▸ **Stored items**
★ ★ ★
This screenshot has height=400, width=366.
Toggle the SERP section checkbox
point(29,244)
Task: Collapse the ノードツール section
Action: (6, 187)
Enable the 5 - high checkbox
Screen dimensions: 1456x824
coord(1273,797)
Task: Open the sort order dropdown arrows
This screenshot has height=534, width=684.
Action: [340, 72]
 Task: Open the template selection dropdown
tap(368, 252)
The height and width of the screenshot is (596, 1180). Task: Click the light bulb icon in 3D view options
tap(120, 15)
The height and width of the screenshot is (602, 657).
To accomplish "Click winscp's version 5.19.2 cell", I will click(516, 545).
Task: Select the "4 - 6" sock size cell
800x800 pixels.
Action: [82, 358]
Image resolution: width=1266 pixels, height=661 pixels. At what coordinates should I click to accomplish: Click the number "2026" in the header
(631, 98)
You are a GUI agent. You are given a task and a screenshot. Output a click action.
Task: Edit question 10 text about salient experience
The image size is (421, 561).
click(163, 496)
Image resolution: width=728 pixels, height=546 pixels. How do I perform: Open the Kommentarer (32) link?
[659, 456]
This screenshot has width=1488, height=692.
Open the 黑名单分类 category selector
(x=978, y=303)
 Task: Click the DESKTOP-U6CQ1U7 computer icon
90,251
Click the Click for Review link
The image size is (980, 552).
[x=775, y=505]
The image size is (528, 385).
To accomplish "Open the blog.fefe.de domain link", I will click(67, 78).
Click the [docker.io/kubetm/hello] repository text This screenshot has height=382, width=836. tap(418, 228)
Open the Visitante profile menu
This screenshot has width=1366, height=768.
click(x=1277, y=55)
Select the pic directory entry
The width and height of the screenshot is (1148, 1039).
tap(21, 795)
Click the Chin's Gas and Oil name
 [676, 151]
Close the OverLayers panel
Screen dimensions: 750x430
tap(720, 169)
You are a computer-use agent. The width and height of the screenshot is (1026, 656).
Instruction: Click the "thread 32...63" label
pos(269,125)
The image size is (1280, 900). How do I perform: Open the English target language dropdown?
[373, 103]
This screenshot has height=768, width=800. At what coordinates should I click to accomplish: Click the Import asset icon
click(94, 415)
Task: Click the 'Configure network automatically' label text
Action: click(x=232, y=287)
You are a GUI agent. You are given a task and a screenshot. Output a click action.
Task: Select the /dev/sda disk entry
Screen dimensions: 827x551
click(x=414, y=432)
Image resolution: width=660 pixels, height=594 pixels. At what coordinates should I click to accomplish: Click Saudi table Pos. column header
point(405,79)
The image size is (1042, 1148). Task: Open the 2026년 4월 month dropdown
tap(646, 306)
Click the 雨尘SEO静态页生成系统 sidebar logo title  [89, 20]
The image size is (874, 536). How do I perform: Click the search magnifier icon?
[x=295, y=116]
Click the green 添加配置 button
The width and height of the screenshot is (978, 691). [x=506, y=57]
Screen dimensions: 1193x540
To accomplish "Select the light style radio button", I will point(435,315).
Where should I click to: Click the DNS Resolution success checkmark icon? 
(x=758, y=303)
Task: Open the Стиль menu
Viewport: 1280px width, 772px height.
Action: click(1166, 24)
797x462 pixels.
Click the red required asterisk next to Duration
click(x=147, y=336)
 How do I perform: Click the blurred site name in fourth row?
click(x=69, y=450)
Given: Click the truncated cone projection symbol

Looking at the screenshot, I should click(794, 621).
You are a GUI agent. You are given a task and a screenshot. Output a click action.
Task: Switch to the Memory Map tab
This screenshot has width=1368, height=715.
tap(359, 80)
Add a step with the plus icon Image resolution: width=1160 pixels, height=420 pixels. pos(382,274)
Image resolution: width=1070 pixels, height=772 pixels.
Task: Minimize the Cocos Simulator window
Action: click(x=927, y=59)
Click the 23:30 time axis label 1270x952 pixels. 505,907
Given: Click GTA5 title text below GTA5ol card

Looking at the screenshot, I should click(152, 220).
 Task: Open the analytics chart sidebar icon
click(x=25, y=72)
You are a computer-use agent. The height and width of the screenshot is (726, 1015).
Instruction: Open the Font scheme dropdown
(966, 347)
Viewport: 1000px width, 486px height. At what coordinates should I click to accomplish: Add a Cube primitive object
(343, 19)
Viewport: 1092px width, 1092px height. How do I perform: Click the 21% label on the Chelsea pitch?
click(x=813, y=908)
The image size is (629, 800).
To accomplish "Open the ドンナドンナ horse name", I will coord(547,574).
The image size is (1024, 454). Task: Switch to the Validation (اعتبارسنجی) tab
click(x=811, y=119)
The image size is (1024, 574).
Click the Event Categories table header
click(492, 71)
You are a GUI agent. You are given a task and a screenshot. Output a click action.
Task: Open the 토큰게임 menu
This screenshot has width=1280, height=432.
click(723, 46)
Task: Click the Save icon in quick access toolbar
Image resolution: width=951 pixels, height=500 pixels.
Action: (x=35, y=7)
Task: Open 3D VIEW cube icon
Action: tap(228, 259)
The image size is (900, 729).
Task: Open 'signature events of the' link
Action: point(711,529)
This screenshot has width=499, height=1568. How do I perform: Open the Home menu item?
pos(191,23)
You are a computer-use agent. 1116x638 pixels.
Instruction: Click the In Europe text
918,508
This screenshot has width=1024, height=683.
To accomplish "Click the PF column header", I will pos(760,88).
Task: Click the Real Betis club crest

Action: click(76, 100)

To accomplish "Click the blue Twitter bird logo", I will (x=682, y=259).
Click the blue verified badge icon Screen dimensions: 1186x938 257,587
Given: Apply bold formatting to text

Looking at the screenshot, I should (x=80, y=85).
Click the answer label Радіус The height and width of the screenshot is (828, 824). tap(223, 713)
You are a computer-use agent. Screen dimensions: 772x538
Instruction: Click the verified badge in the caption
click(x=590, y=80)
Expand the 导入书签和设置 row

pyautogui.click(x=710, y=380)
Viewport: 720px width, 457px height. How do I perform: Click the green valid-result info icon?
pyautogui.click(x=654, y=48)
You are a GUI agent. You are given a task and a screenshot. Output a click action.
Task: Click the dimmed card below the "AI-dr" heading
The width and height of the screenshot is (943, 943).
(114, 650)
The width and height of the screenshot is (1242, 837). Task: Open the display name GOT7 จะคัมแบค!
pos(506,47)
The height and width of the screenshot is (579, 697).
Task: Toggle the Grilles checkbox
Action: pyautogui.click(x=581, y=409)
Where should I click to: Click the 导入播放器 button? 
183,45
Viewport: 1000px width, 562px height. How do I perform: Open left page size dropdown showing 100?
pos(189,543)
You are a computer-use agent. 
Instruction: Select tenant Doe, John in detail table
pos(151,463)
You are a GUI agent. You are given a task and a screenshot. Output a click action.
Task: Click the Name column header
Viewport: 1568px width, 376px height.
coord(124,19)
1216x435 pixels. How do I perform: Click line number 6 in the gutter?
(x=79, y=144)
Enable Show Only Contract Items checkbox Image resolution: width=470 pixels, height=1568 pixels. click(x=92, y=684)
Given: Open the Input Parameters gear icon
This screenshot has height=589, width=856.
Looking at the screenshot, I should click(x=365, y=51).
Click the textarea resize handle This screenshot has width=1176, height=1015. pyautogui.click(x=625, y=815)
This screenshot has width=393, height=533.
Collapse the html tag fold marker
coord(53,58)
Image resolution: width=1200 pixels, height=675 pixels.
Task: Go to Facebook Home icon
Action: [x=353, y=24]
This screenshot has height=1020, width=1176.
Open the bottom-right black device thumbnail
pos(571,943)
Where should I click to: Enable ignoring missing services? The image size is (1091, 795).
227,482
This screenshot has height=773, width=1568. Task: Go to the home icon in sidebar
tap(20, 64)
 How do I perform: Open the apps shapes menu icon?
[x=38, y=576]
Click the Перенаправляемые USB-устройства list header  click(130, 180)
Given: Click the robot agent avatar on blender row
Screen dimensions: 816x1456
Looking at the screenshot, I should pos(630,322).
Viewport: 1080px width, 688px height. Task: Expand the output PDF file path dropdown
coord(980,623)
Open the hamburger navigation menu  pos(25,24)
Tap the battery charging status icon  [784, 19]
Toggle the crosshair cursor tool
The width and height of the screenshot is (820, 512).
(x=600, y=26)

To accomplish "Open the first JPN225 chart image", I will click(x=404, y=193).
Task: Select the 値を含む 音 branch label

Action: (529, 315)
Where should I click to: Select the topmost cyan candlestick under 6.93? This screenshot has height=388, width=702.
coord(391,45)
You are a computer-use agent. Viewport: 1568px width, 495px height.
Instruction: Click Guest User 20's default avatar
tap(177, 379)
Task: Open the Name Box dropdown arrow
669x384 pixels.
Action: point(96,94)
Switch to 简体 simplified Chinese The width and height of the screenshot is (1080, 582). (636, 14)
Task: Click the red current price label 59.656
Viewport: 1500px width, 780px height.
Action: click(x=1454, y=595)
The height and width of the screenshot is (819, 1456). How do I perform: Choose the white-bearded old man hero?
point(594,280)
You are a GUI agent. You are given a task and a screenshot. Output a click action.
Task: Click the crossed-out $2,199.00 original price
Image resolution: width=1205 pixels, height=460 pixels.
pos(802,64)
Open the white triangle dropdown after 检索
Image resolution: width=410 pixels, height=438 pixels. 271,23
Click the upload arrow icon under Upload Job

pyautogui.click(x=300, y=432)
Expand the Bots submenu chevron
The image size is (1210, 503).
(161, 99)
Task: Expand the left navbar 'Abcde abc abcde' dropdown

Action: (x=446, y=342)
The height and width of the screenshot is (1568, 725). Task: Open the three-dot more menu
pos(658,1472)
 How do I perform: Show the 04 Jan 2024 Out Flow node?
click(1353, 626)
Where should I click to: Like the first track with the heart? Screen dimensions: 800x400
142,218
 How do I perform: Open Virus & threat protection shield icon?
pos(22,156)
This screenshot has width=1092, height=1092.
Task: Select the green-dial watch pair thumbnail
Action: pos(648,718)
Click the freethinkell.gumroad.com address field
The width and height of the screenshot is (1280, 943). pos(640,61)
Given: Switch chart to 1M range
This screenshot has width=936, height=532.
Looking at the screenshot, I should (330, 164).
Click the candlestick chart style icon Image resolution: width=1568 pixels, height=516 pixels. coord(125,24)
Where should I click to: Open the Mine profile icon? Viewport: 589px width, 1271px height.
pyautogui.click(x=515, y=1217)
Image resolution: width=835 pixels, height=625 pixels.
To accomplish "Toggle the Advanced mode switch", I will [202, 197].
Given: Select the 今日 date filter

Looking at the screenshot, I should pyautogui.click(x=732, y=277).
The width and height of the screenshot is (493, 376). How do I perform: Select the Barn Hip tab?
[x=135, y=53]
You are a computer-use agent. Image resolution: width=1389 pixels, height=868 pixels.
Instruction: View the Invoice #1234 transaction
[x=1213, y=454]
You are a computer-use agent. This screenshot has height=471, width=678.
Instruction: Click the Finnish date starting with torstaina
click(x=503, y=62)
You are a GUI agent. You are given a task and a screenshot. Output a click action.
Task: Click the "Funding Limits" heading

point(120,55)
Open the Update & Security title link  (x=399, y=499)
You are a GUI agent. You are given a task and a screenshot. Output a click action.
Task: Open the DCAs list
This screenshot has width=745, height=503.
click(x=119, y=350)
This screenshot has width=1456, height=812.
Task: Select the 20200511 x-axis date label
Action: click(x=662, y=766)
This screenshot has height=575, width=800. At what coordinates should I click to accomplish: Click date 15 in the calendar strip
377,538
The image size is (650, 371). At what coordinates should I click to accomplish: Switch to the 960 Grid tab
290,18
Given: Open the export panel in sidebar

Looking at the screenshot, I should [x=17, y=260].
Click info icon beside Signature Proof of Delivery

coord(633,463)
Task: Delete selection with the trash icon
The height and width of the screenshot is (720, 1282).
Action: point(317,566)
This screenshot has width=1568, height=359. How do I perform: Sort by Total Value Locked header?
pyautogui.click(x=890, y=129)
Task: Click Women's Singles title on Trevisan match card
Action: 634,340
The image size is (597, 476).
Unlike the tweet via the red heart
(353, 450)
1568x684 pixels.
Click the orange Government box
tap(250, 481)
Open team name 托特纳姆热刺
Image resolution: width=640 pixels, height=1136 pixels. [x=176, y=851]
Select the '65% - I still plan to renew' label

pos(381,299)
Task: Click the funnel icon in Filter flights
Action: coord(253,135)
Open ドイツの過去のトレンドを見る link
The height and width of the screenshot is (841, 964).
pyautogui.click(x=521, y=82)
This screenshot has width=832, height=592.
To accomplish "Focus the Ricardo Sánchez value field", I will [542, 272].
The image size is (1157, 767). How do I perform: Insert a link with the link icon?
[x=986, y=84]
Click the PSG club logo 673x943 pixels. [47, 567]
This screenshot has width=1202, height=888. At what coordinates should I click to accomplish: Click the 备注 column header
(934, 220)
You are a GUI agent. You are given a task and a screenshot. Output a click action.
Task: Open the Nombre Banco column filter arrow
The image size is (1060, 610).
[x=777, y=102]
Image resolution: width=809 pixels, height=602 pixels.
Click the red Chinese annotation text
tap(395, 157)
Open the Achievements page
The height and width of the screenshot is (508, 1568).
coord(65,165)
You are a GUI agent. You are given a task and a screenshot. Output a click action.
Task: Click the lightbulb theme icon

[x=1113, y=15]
★ ★ ★
▸ **INSTRUCTIONS TO FOLLOW**
Scan the records above and report how many lines include the word "cell", without any other text.

▸ **RESULT**
2